Giorgio Armani Group Prepares for Anticipated Stake Sale

MILAN — Whatever the market scenario, a potential acquisition of a stake in the Giorgio Armani Group is likely to stimulate bidding wars and have banks chomping at the bit to have a slice of that pie.

September is fast approaching and it’s a month that could see the group begin the sale process, in accordance with the late designer’s will. While no official mandate has been assigned, Rothschild & Co. is expected to be the adviser chosen by the group, given the longtime relationship of Irving Bellotti, partner of the banking group, to the designer. He is also a member of the board of the Giorgio Armani Foundation.

A market source, who spoke on condition of anonymity, downplayed the Bloomberg report on Tuesday that the group had tapped Boston Consulting Group. “It’s a non-news; any company that is in the process of selling or buying turns to experts for guidance, whether financial, fiscal or legal. Clearly, the management and the Armani heirs want the group’s enterprise value to be correctly measured, especially in this uncertain market,” the source said. “This signals that they are beginning to turn their attention to the sale.”

Since the opening of the will following the death of the designer on Sept. 4, 2025, speculation has been circulating over the possible future of the company.
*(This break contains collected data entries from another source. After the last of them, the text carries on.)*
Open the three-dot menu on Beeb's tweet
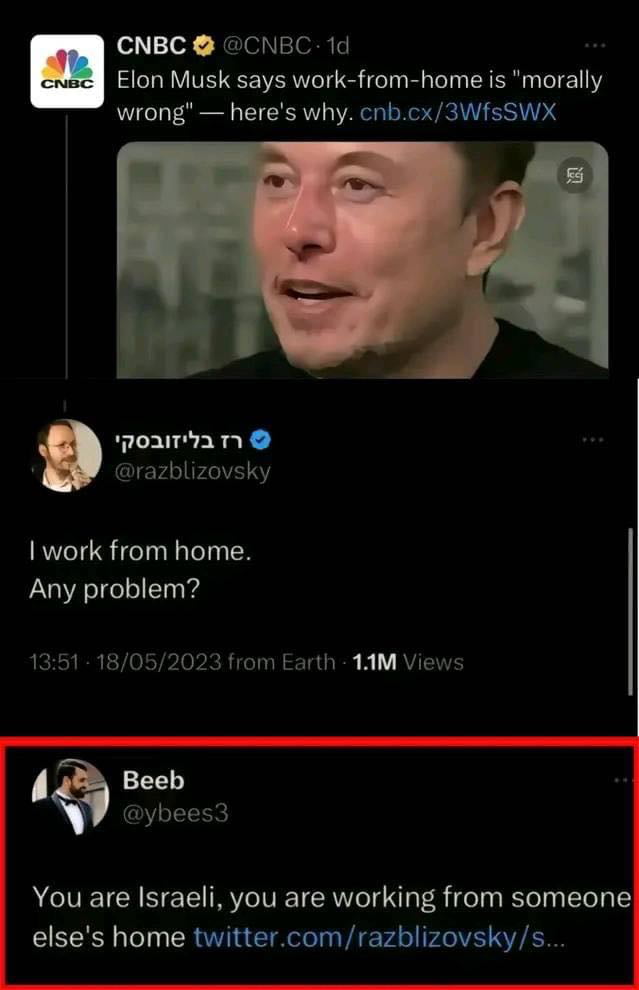Screen dimensions: 639x990 pyautogui.click(x=622, y=780)
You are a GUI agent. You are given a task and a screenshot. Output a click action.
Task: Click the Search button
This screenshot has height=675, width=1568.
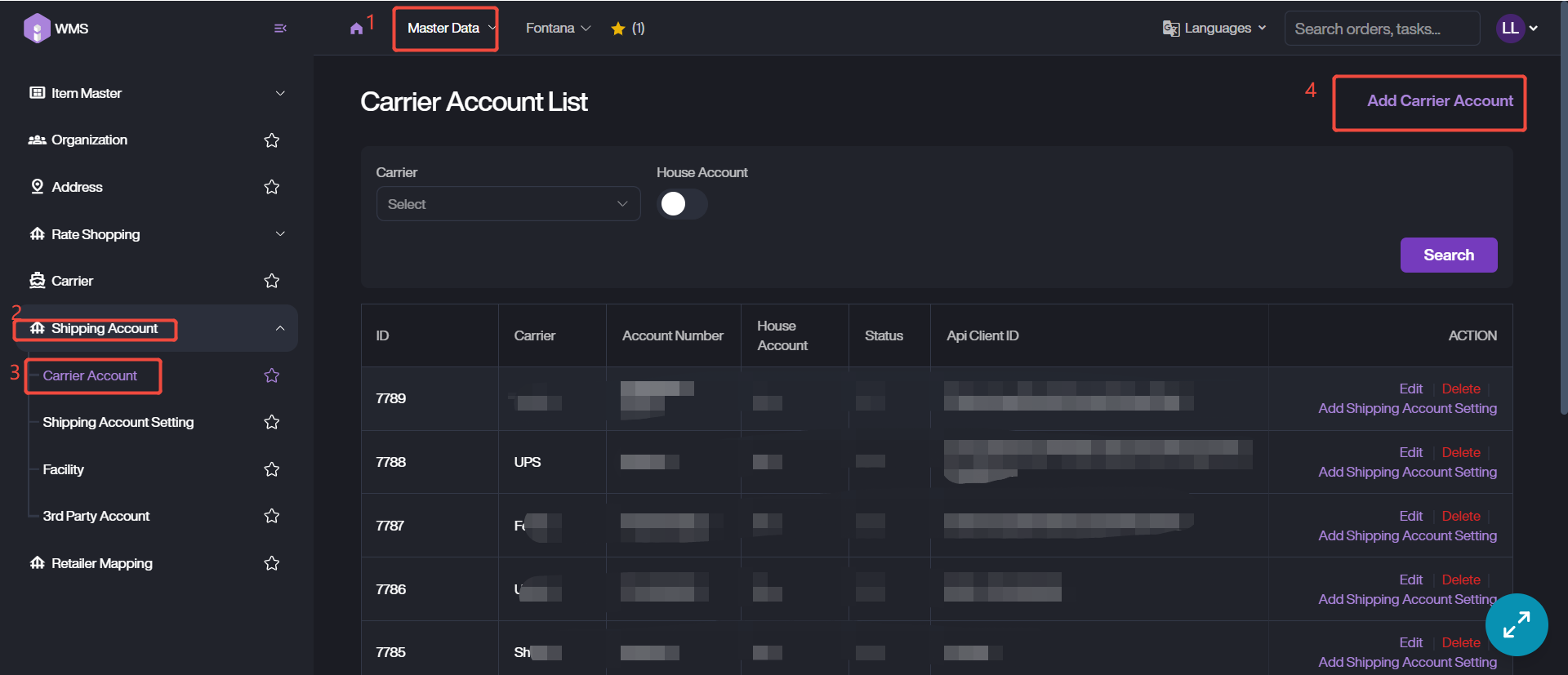(x=1448, y=255)
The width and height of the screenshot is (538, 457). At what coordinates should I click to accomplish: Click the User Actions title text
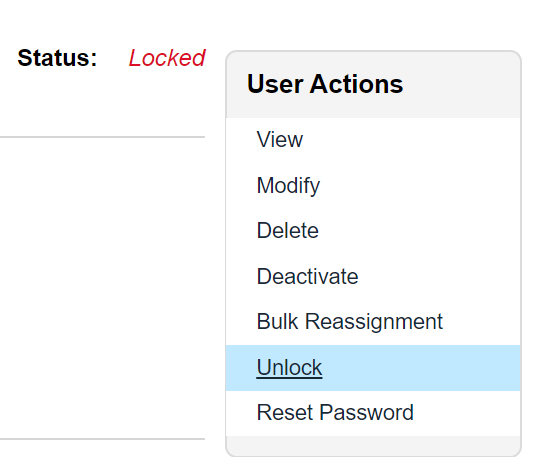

But chief executive officer Giuseppe Marsocci in April told WWD that the group was “following the strategic path and founding guidelines indicated” by Armani, who had everything “clearly mapped out” in his will.

“For the first 12 months after his death, we were expected to set the governance and I can say it was all done in a speedy manner,” said Marsocci, who was named to lead the company in October.

A new board was appointed in November with Leo Dell’Orco, Armani’s longtime partner in charge of the men’s division, named chairman with 40 percent of the voting shares. Other board members include Armani’s niece Silvana, named women’s creative director, and his nephew Andrea Camerana; Marsocci; Marco Bizzarri; former Armani top executive John Hooks; Federico Marchetti, and Angelo Moratti.

In his will, Armani gave instructions that after 12 months from the opening of the will and within 18 months at the most, an initial 15 percent of his namesake company could be sold to either LVMH Moët Hennessy Louis Vuitton, EssilorLuxottica or L’Oréal — the latter two the group’s eyewear and beauty licensees, respectively. The late designer did not rule out other companies besides those three, as long as they operate in the world of fashion and luxury and are of equal standing.

Armani also stated that, between the third and fifth years after the opening of the will, the Armani foundation and the heirs could choose to sell a stake of between 30 and 54.9 percent to the same buyer of the first group of shares, or in five years and within eight, to consider a public listing in Italy as a priority but also on other markets of equal standing.

Whatever the outcome, the foundation would keep a 30.1 percent stake of the group to ensure its control and to guarantee the respect of the founding principles.

A Milan-based source contended that the heirs may be mulling the idea of offering a 5 percent stake to each of the groups — LVMH, EssilorLuxottica and L’Oréal.

“There could be two reasons for this option. The first would be that each group would take a first step inside the Armani group and better evaluate its potential, leading to a congruous offer for the rest of the stake. The other reason would be that the management and the foundation would show that there is no bias or preference toward one buyer in particular, aiming for complete transparency,” the source said.

For sure, EssilorLuxottica and L’Oréal are interested parties in light of the lucrative and longtime licenses with the Armani Group. The Armani fragrance and beauty license is a jewel in the crown of L’Oréal’s Luxe division, where it has been a “billionaire” brand since 2017. 

LVMH rarely buys minority stakes but it is no secret chairman and CEO Bernard Arnault courted Armani as far back as 1999, although the designer opted to maintain the independence of his group.